The mechanic shrugged. “Fancy car,” he said. “New York plates. Somebody in a bad mood, maybe.”

“I sure hope they feel better today,” Bobbi said.

Jerry said to the mechanic, “Listen, you know she didn't do it. So why not cover, tell him it was just an ordinary breakdown?”

“Maybe,” the mechanic said. “If there aren't any parts screwed up. That's not like some Chevy or VW, you know. We don't have Jaguar parts laying around this part of the country.”

“But if you can,” Jerry said.

The mechanic shrugged. “If I can cover without getting my own ass in a sling,” he said. Then he ducked his head at Bobbi, saying, “Pardon the expression.”

“Be my guest.”

“Anyway,” the mechanic said, getting to his feet, “if I
do
have to report it, I got a cousin on the state troopers, I'll let him know the situation. But probably you'd be better off if you weren't around here any more.”

“Thanks,” she said.

“I'll get your stuff.”

“Thanks.”

He went away, and Jerry said, “When he comes back, slip him a thank-you ten bucks.”

“You think so?”

“I know so.
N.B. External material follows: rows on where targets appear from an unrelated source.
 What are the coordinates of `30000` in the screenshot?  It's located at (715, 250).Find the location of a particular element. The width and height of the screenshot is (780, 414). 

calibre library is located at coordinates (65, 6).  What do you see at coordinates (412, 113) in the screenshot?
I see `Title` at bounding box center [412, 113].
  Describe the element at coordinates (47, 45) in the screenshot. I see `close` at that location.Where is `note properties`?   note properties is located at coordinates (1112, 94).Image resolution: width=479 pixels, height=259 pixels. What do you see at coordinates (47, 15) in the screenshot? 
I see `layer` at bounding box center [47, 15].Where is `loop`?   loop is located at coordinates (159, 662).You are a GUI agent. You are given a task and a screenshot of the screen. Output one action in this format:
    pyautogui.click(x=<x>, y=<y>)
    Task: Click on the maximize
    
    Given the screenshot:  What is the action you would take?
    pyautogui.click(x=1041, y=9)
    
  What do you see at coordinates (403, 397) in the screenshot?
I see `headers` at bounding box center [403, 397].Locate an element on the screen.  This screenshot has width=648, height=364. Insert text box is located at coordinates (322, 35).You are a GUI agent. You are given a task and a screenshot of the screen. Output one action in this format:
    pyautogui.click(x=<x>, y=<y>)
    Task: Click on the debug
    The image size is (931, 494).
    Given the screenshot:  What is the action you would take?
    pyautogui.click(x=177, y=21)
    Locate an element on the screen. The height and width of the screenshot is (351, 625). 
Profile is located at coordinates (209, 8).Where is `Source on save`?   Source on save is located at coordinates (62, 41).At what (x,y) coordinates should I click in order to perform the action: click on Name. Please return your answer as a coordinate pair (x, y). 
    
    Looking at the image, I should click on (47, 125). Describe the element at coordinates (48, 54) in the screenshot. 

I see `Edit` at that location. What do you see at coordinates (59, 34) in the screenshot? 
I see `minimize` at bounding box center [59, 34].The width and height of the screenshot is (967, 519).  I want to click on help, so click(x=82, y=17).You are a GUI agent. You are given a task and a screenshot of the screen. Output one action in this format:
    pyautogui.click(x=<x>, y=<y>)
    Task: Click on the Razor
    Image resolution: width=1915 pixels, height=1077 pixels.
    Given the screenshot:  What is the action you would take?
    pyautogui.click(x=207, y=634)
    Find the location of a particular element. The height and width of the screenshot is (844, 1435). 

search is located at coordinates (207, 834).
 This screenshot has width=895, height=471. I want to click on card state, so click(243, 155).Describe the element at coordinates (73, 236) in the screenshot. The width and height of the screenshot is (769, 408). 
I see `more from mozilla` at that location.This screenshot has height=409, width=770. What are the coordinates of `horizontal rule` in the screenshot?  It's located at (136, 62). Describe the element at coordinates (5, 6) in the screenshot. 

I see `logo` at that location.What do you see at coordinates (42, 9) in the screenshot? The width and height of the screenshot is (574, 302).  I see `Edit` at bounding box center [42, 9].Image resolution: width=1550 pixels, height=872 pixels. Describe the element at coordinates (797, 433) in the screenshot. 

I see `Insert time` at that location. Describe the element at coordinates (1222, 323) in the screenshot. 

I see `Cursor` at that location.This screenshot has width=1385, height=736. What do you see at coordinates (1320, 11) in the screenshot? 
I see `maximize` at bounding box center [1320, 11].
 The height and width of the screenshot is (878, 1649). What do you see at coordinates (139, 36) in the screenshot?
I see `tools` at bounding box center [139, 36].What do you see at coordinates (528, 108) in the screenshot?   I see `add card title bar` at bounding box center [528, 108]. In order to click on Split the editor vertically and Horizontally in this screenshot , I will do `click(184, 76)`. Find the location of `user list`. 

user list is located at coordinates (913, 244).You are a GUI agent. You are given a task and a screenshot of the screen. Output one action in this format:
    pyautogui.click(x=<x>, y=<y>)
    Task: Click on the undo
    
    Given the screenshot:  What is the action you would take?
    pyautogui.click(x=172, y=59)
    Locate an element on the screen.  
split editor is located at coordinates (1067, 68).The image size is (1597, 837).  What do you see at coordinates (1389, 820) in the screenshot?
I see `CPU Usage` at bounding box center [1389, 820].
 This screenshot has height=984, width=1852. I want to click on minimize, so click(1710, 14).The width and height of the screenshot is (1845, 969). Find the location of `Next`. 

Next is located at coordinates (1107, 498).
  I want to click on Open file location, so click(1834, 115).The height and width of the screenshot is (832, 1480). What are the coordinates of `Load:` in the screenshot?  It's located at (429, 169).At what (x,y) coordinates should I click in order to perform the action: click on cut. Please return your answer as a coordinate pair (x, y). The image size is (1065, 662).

What are you gonna do now?”

“Christ knows,” she said. “Get back to New York somehow, I suppose.”

“I'll give you a lift,” he said.

She looked at him in surprise. “I thought you were heading west.”

“I got what I came out after,” he said. “Now I'm going back. Come on along.”

She frowned at him, unsure. Wasn't she being hustled into some sort of relationship? It was all too fast, and far too soon; she'd had barely a day of independence, and here's some brand-new guy on the doorstep.

Correctly interpreting her frown, he grinned at her and spread his hands, saying, “No strings.”

“I don't know,” she said, and at that point the desk clerk in the yellow blazer appeared, saying, “Another phone call for you, Mrs. Harwood.”

“Ah!” Getting to her feet, she said, “Maybe he changed his mind! Maybe he'll let me drive it after all!” And it was only natural she should misread the look of annoyance that crossed Jerry's face.

But it wasn't Van Dinast on the phone, it was goddam Chuck. “Bobbi,” he said, “I miss you terribly.”